(Short exercise):
Could you convert the data below into a JSON list of strings, with one string per line and blank lines omitted?

— Begin Excerpted data —

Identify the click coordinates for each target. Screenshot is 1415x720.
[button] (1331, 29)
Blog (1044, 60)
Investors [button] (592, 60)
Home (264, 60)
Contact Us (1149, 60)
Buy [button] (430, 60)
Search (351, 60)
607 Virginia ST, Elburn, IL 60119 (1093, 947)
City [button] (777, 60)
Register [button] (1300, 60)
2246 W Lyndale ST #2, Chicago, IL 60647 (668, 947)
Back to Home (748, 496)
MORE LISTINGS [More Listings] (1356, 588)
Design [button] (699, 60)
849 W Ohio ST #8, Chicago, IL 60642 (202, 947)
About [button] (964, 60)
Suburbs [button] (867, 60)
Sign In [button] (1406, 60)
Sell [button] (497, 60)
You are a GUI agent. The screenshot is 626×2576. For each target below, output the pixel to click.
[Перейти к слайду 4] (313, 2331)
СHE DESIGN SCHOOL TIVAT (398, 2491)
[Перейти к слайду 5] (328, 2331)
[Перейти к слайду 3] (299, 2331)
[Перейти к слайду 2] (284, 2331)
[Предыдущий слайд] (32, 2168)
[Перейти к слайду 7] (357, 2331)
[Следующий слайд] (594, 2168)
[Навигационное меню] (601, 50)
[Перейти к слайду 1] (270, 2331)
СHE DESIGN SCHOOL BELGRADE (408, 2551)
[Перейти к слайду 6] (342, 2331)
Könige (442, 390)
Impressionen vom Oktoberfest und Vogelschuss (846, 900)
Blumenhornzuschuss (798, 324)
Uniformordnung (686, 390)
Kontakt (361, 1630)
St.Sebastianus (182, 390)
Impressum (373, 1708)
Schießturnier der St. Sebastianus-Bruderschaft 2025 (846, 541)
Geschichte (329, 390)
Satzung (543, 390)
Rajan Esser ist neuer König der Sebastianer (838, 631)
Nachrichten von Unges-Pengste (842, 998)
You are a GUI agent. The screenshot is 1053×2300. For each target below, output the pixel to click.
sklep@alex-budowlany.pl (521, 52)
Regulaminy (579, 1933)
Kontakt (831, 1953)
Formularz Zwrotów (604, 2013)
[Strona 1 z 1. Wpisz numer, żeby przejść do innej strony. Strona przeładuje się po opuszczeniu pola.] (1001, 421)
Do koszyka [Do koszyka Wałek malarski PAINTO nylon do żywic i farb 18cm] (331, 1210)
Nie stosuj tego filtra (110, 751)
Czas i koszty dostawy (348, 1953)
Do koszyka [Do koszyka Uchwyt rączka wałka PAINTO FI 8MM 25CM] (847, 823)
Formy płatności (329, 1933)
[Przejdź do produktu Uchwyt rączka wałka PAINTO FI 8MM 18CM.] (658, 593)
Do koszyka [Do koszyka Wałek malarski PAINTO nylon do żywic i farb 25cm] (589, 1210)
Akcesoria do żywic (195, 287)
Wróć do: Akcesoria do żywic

— End Excerpted data —

(Solved problem):
[
  "Identify the click coordinates for each target. Screenshot is 1415x720.",
  "[button] (1331, 29)",
  "Blog (1044, 60)",
  "Investors [button] (592, 60)",
  "Home (264, 60)",
  "Contact Us (1149, 60)",
  "Buy [button] (430, 60)",
  "Search (351, 60)",
  "607 Virginia ST, Elburn, IL 60119 (1093, 947)",
  "City [button] (777, 60)",
  "Register [button] (1300, 60)",
  "2246 W Lyndale ST #2, Chicago, IL 60647 (668, 947)",
  "Back to Home (748, 496)",
  "MORE LISTINGS [More Listings] (1356, 588)",
  "Design [button] (699, 60)",
  "849 W Ohio ST #8, Chicago, IL 60642 (202, 947)",
  "About [button] (964, 60)",
  "Suburbs [button] (867, 60)",
  "Sign In [button] (1406, 60)",
  "Sell [button] (497, 60)",
  "You are a GUI agent. The screenshot is 626×2576. For each target below, output the pixel to click.",
  "[Перейти к слайду 4] (313, 2331)",
  "СHE DESIGN SCHOOL TIVAT (398, 2491)",
  "[Перейти к слайду 5] (328, 2331)",
  "[Перейти к слайду 3] (299, 2331)",
  "[Перейти к слайду 2] (284, 2331)",
  "[Предыдущий слайд] (32, 2168)",
  "[Перейти к слайду 7] (357, 2331)",
  "[Следующий слайд] (594, 2168)",
  "[Навигационное меню] (601, 50)",
  "[Перейти к слайду 1] (270, 2331)",
  "СHE DESIGN SCHOOL BELGRADE (408, 2551)",
  "[Перейти к слайду 6] (342, 2331)",
  "Könige (442, 390)",
  "Impressionen vom Oktoberfest und Vogelschuss (846, 900)",
  "Blumenhornzuschuss (798, 324)",
  "Uniformordnung (686, 390)",
  "Kontakt (361, 1630)",
  "St.Sebastianus (182, 390)",
  "Impressum (373, 1708)",
  "Schießturnier der St. Sebastianus-Bruderschaft 2025 (846, 541)",
  "Geschichte (329, 390)",
  "Satzung (543, 390)",
  "Rajan Esser ist neuer König der Sebastianer (838, 631)",
  "Nachrichten von Unges-Pengste (842, 998)",
  "You are a GUI agent. The screenshot is 1053×2300. For each target below, output the pixel to click.",
  "sklep@alex-budowlany.pl (521, 52)",
  "Regulaminy (579, 1933)",
  "Kontakt (831, 1953)",
  "Formularz Zwrotów (604, 2013)",
  "[Strona 1 z 1. Wpisz numer, żeby przejść do innej strony. Strona przeładuje się po opuszczeniu pola.] (1001, 421)",
  "Do koszyka [Do koszyka Wałek malarski PAINTO nylon do żywic i farb 18cm] (331, 1210)",
  "Nie stosuj tego filtra (110, 751)",
  "Czas i koszty dostawy (348, 1953)",
  "Do koszyka [Do koszyka Uchwyt rączka wałka PAINTO FI 8MM 25CM] (847, 823)",
  "Formy płatności (329, 1933)",
  "[Przejdź do produktu Uchwyt rączka wałka PAINTO FI 8MM 18CM.] (658, 593)",
  "Do koszyka [Do koszyka Wałek malarski PAINTO nylon do żywic i farb 25cm] (589, 1210)",
  "Akcesoria do żywic (195, 287)",
  "Wróć do: Akcesoria do żywic"
]